Ces problèmes ne sont pas spécifiques au lac. En l’absence de ports de pêche officiels, les poissons sont déchargés sur le littoral ou directement sur des marchés informels. Les agents des pêches sont incapables de vérifier tous les débarquements, ce qui limite la collecte des données sur les captures, nécessaires aux instances de décisions.

Pour renforcer leurs opérations, le ministère de la Pêche collabore avec la police et les forces spéciales. La police assure la cogestion de la pêche avec les comités villageois de développement de la conservation.

Les relations entre le ministère de la Pêche et les communautés sont complexes. Les populations analphabètes ont du mal à comprendre la réglementation et il n’existe pas d’unité de contrôle indépendante. Les agents agissent soit comme des responsables de la pêche quand ils collectent des données, soit comme des agents répressifs quand ils brûlent les filets illégaux.

Les membres de la communauté sont réticents à partager des informations avec le ministère car leurs signalements d’infraction ne sont pas examinés, en raison des ressources publiques limitées ou de la corruption.

Du poisson séché vendu au marché de Ngwenya à Mpulungu, en Zambie
Confiscated fishing nets lie outside the Mpulungu police station

Source : Auteur
Des filets de pêche confisqués devant le poste de police de Mpulungu
Dried fish is sold at Ngwenya market in Mpulungu, Zambia

Source : Auteur

 

L’aide gouvernementale aux communautés était insignifiante pendant l’interdiction, véritable coup dur pour les personnes sans moyens de subsistance alternatifs. De fait, bon nombre de personnes contestent l’interdiction.

La pêche est aussi une arme politique. Des sources affirment que les réglementations de la pêche servent à obtenir des votes, mettant à mal des pratiques et des structures qu’il faud rétablir après les élections. C’est le cas, par exemple, des comités villageois de développement de la conservation.

Si la coopération transfrontalière permet de recueillir des données sur la pêche pour faciliter la gestion du lac, le déséquilibre dans l’application de l’interdiction souligne la fragmentation de la gouvernance transfrontalière des ressources. La LTA a été créée pour y remédier, mais les capacités limitées des États constituent un frein. La LTA collabore avec l’Union européenne et les Nations unies pour élaborer des projets de préservation de la biodiversité et d’utilisation durable du lac.

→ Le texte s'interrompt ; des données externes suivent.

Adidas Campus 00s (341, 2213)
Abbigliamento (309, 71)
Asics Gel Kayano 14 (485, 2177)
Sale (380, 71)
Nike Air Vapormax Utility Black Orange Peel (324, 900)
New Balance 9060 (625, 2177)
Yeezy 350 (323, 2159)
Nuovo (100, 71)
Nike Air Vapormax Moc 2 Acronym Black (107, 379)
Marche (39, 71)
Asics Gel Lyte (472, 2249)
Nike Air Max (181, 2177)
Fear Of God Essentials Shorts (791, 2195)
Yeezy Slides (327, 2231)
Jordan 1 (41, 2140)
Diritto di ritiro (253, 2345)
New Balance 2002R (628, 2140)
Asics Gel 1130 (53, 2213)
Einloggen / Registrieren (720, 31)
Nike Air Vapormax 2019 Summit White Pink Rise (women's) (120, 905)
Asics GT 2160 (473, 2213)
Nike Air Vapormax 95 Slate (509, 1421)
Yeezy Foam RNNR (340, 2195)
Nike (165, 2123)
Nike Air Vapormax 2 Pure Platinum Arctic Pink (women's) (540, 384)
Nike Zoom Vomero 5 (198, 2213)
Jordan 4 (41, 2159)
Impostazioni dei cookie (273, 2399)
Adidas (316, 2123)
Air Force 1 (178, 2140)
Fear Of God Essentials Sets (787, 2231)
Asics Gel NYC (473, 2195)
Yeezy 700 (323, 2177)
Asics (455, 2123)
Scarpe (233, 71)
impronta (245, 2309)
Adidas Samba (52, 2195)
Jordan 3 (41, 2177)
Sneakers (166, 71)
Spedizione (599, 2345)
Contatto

Ces efforts et l’engagement de la Zambie à respecter l’interdiction annuelle de pêche sont louables, mais insuffisants pour impulser une utilisation durable du lac. Une gestion intégrée des ressources par les pays riverains est nécessaire, sans dépendance excessive des financements extérieurs.

Il faut investir dans des moyens de subsistance alternatifs. L’agrandissement de ports comme celui de Mpulungu faciliterait le commerce et l’aquaculture pourrait réduire la dépendance à la pêche. D’autres centres piscicoles pourraient également être créés pour conserver les poissons. Ces réformes nécessitent l’appui des services gouvernementaux.

L’on devrait renforcer les capacités nationales de suivi, de contrôle et de surveillance grâce à des technologies peu coûteuses. Dans certaines zones,  des quotas ou des périodes de fermeture pourraient être imposés pour réguler la pêche. Il faudrait toutefois les faire respecter et sensibiliser les pêcheurs aux avantages d’une exploitation durable. Celle-ci peut également être encouragée en fournissant des engins de pêche légaux peu coûteux et en refusant l’accès aux engins interdits en Zambie.

L’adoption de ces mesures pourrait ainsi inciter la RDC, le Burundi et la Tanzanie à mettre en œuvre l’interdiction.